By incorporating a back-of-house horizontal adjacency between the ED and surgery, this reduces travel time for critically ill ED patients. In cases where vertical adjacency is the only option, FreemanWhite Principal David Martin says elevators must be large enough to accommodate a stretcher, life support equipment, and two or more staff members.

While many labor and delivery units have their own C-section rooms, often obviating the need for a direct adjacency, in some cases (for example, rural locales), patient volumes may not justify this, according to Scott Holmes, associate principal of medical planning at BWBR Architects. “There’s no one-design-fits-all answer to optimizing patient flow in facilities as both market conditions and the size of scope of the facility can influence the design,” he says.

For example, David Meek, an associate at Shepley Bulfinch, relates that on one project, his firm integrated the C-section room with the inpatient operating rooms so that the hospital only had to operate one surgical environment with anesthesia and other support staff rather than be spread across the hospital, as is the case with traditional floor plans.

Recovery areas
Another key aspect of surgical suite design is setting up the recovery spaces to support patient comfort and privacy. However, these areas can be arranged in a variety of ways, each with pros and cons. “Patients and families are more comfortable and post higher satisfaction scores in private rooms, but curtained bays offer greater flexibility for shared use between different patient types,” says FreemanWhite Healthcare Planner Minta Ferguson.

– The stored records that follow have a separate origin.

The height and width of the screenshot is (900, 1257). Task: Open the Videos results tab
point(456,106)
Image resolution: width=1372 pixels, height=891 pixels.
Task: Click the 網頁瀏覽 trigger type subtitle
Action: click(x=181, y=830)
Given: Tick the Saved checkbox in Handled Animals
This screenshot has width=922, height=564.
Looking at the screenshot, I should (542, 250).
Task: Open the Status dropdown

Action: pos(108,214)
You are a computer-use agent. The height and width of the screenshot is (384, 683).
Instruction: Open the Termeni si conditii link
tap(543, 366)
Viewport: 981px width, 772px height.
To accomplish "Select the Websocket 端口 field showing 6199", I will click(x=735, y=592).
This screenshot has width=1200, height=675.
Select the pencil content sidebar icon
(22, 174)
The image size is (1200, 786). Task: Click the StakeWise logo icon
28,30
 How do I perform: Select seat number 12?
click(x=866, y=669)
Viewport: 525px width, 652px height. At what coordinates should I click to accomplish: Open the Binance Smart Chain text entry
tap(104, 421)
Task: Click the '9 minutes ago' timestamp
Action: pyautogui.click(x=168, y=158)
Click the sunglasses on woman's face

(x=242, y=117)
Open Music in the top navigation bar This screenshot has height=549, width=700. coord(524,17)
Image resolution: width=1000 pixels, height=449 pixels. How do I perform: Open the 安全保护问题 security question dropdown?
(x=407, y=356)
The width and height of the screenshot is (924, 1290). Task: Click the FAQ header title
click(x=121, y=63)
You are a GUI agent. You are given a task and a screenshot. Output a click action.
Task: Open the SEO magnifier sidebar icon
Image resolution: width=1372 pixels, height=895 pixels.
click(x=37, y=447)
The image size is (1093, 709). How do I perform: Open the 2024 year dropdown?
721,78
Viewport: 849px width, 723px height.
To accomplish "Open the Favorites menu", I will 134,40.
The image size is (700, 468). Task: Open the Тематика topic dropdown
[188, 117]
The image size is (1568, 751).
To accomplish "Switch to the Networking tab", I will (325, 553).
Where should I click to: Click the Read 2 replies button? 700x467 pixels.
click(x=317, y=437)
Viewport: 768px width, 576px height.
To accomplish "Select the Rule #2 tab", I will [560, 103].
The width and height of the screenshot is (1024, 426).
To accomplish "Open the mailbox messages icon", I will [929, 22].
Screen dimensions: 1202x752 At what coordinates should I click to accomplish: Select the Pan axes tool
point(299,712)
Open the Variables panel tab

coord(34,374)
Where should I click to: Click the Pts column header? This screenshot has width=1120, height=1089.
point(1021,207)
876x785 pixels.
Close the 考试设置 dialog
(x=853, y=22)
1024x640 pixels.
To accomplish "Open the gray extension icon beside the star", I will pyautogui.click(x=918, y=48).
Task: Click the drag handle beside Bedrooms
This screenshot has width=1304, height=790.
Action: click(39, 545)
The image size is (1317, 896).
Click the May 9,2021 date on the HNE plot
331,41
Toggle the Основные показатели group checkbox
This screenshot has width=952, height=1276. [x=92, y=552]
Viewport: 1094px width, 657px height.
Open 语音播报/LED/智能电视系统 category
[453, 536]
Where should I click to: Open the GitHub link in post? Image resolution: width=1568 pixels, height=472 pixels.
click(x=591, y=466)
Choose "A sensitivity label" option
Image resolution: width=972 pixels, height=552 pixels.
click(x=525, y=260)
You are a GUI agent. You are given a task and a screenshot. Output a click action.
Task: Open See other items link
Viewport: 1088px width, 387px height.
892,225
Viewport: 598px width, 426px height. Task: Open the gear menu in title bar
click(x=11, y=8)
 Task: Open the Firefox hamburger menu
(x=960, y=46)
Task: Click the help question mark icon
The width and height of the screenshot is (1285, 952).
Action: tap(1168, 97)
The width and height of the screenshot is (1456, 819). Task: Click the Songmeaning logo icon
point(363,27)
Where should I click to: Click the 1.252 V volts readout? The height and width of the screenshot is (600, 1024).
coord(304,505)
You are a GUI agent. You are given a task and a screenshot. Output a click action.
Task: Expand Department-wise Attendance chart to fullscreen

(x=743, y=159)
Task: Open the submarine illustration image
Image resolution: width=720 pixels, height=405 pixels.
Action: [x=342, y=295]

However, if the bays are to flex with PACU, then they must be constructed to the more stringent requirements of a PACU. In addition, hospitals may want the flexibility to use the bays as a surgery prep area, but then the design must accommodate a higher level of patient privacy to conform with HIPAA regulations. A third option is recliner recovery stations—either within curtains or private rooms—which offer privacy in a smaller space but provide less flexibility, as their size limits future use with stretchers or beds.

As an example, FreemanWhite designed the prep/recovery/PACU area for the Saint Thomas Joint Replacement Institute in Nashville, Tenn., to accordion up and down based upon patient type, acuity, and time of day. The need for this level of flexibility ultimately determined the design requirements for the entire unit. In particular, the recovery bays were set up with three walls and a curtain in front. “As far as privacy is concerned, we’ve been going with three- and four-wall bays rather than traditional curtains, and that means bigger bays,” reports Shepley Bulfinch associate Srey Sherman. “This way we can address the need for family space and room for nurses to move around.”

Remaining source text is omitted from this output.